*WORK REQUIRED*.
In exact form, set down only those lines of the material that run from its first line to the line with "This screenshot has width=720, height=408.", inclusive.

*DATA EXCERPTS*.

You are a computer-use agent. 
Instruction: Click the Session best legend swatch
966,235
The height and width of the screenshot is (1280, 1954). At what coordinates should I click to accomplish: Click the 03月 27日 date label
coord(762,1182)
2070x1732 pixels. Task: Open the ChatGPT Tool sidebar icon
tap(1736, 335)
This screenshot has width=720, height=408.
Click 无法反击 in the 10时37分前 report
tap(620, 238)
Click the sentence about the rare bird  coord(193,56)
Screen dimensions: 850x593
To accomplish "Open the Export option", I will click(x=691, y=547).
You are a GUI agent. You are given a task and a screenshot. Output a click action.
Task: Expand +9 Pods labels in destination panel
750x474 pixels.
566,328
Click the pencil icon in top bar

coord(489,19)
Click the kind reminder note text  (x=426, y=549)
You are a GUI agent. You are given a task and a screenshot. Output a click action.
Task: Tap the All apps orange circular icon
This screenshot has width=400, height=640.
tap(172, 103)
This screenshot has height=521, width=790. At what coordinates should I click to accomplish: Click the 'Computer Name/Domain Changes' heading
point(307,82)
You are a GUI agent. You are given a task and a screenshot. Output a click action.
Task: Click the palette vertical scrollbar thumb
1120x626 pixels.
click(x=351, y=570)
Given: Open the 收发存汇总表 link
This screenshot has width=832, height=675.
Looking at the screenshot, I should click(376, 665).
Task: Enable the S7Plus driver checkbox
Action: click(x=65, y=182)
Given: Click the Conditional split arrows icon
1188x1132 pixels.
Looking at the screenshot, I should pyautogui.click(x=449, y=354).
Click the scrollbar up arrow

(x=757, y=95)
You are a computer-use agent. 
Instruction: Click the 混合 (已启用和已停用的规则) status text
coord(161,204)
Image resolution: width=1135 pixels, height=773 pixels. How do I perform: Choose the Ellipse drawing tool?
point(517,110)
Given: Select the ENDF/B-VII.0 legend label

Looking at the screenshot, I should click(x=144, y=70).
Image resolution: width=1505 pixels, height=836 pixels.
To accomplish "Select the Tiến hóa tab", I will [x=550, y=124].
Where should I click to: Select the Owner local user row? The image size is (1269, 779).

*RESPONSE AREA*.
You are a computer-use agent. 
Instruction: Click the Session best legend swatch
966,235
The height and width of the screenshot is (1280, 1954). At what coordinates should I click to accomplish: Click the 03月 27日 date label
coord(762,1182)
2070x1732 pixels. Task: Open the ChatGPT Tool sidebar icon
tap(1736, 335)
This screenshot has width=720, height=408.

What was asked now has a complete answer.